Exercise text:
This week I got through two units, Inference for Categorical Data (Chi-Square Tests) and Advanced Regression (Inference and Transforming) but I would say my effort this week was, in a way, subpar. I’m fairly sure I spent more than 5 hours studying – I spent 1.5 hours Sunday morning, a day I usually don’t study on – but rate the quality of my effort as somewhat poor. I didn’t push myself any day this week. As soon as I got a bit bored (usually around the 1-hour mark) I would call it a day. What I’m learning right now seems to be more conceptual/theoretical as opposed to what I enjoy more which is working through exercises/equations which is partly why I think I quit early each day. I’ve said this a million times, but I need to push myself if I want to get through stats by the end of the year, let alone by the end of this month.
I began this week learning about homogeneity and association in relation to Chi-Square statistics. I think I have a fairly decent understanding of both terms at this point but still haven’t mastered either concept yet. Here’s a photo from my notes that gives a bit of detail on both:
- Homogeneity
- 2 samples, 1 variable.
- “How similar things are.” – Sal
- Relative to Chi-Squared stats, homogeneity is used when looking at 2 samples to see whether their distributions for a specific variable are similar or not.
- Association
- 1 sample, 2 variables.
- Tests to see if variables are independent
- The opposite of “independent” is “associated”. Variables will either be independent or associated.
- Tells you if there is a correlation between two variables in a single sample.
In the photo above, I mistakenly drew a normal distribution which should actually be a Chi-Square distribution. As a reminder, this is a Chi-Square distribution:
On the unit test, I found the questions on homogeneity and association the most difficult. These questions asked me to determine if 1) samples were similar or not (i.e. homogenous or not) and 2) if variables were either associated or independent from each other. These word-based questions required me to figure out what the H_o and H_a was in order to know whether the test was for homogeneity or association. I realized there was a pattern for both types of questions:
- To determine if you’re testing for homogeneity or association, figure out how many samples were used. If there’s 1 sample, you’re testing for association. If there’s 2 samples, you’re testing for homogeneity.
- Homogeneity
- If the P-Value > α (a.k.a. significance level), the samples are similar (i.e. “fail to reject H_o”).
- If the P-Value < α, the samples are NOT similar (i.e. “accept H_a”).
- Note: When you’re testing for homogeneity, you always assume the samples are similar at the start (a.k.a. H_o: samples are similar).
- Association
- If the P-Value > α, the samples are independent (i.e. “fail to reject H_o”).
- If the P-Value < α, the samples are associated (i.e. “accept H_a”).

Dataset content:

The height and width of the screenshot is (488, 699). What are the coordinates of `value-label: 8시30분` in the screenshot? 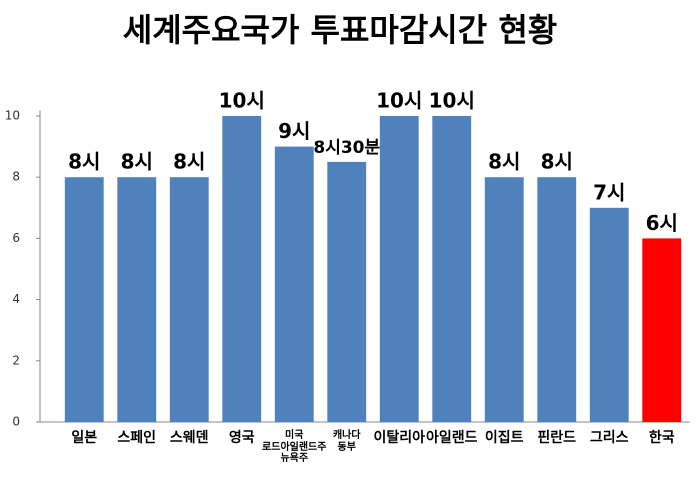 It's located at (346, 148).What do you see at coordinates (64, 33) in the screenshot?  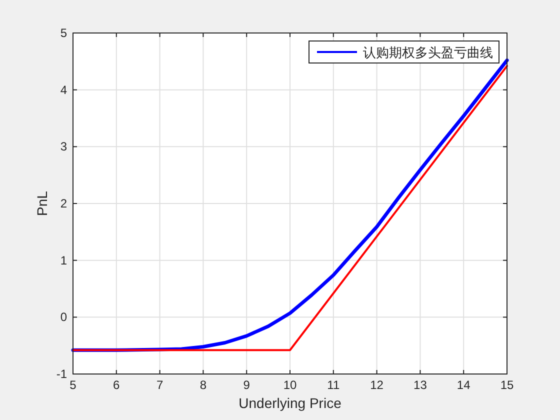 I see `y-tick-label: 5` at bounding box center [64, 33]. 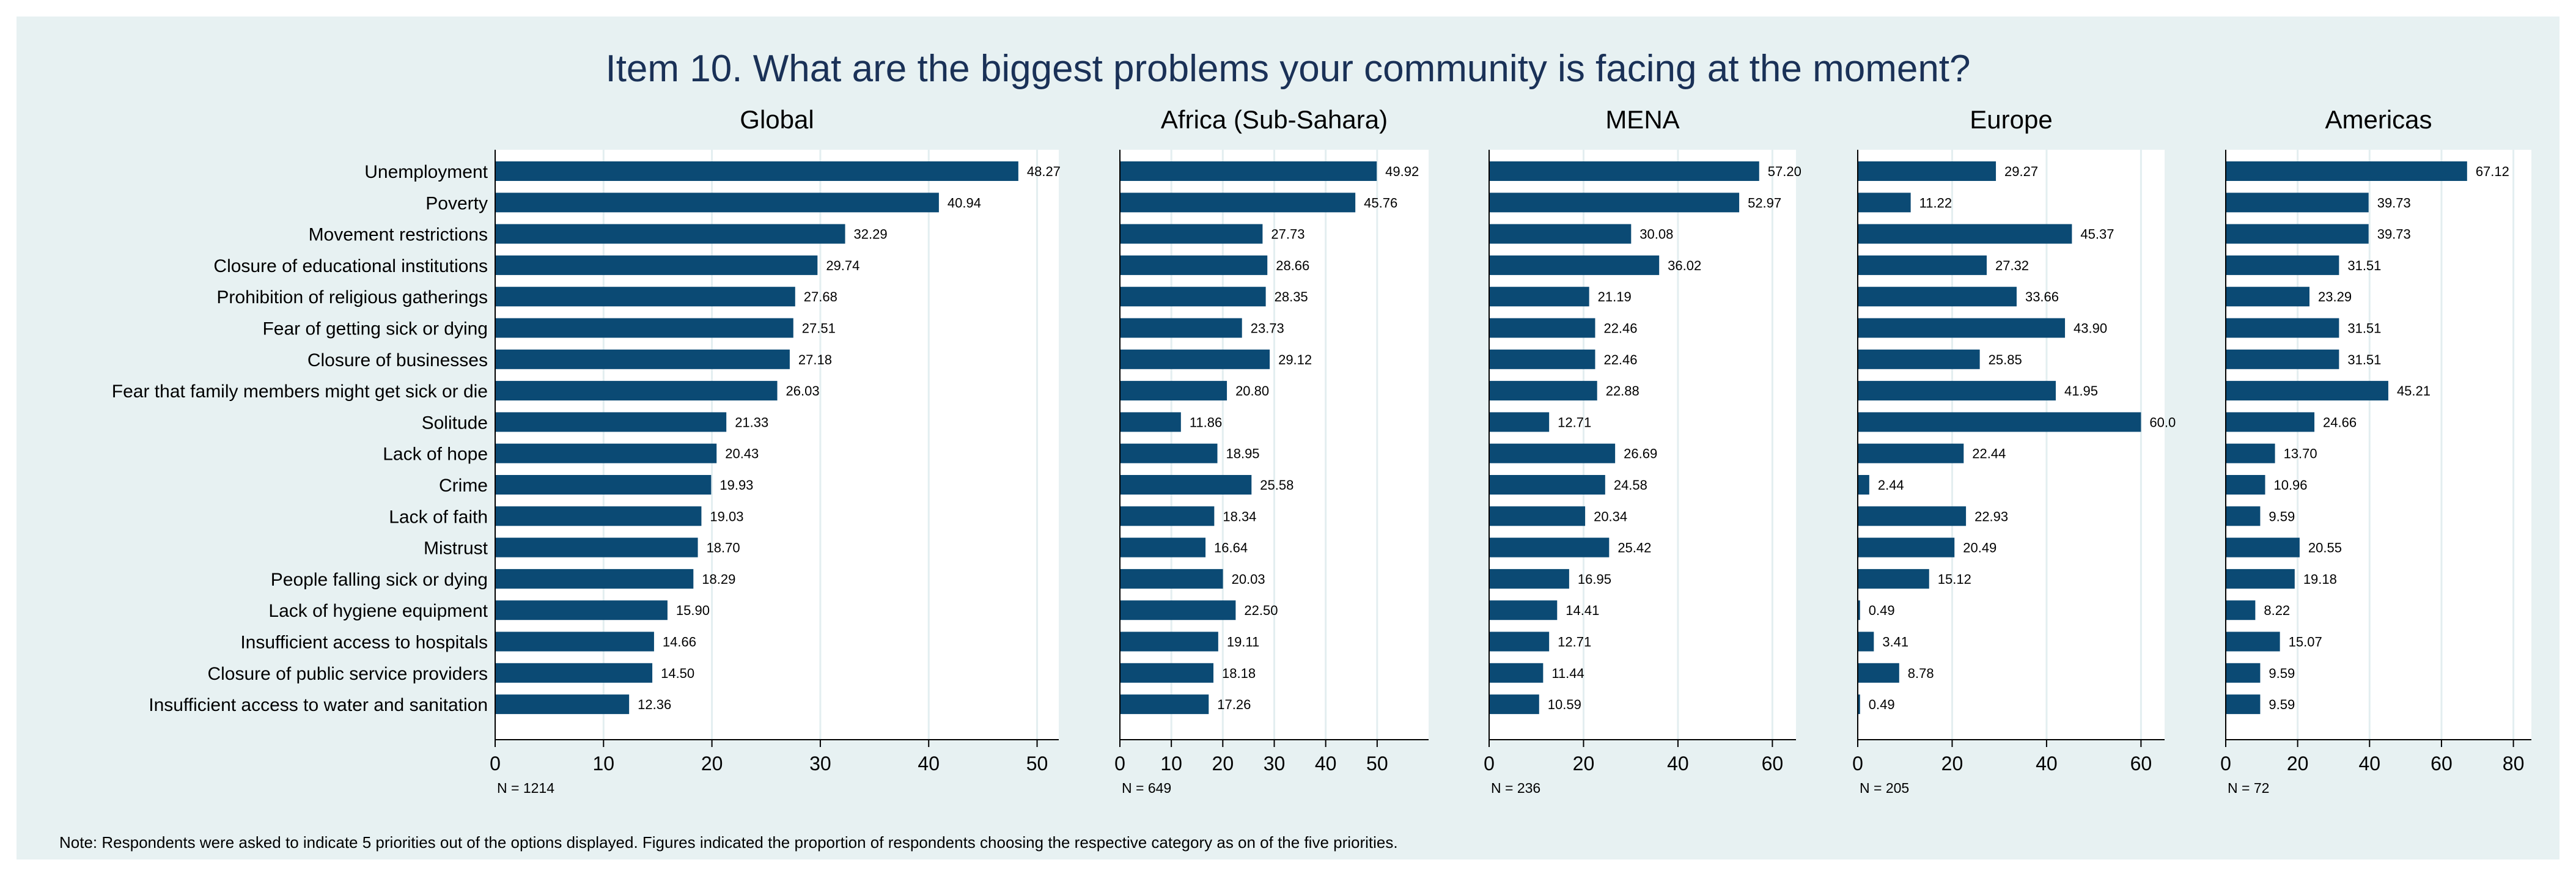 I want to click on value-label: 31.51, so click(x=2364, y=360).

Work task: Please condense the paragraph of the statistics study post that begins "This week I got through two units" into a short bulleted list that keeps its main facts.

Exercise answer:
- Finished two units: Inference for Categorical Data (Chi-Square Tests) and Advanced Regression (Inference and Transforming).
- Likely studied more than 5 hours, including 1.5 hours on Sunday morning, a day usually skipped.
- Rated the quality of the effort as somewhat poor: no day involved real pushing, and study stopped once boredom set in, usually around the 1-hour mark.
- The current material is more conceptual/theoretical, while working through exercises and equations is more enjoyable, which partly explains the early stops.
- More push is needed to finish stats by the end of the year, let alone by the end of this month.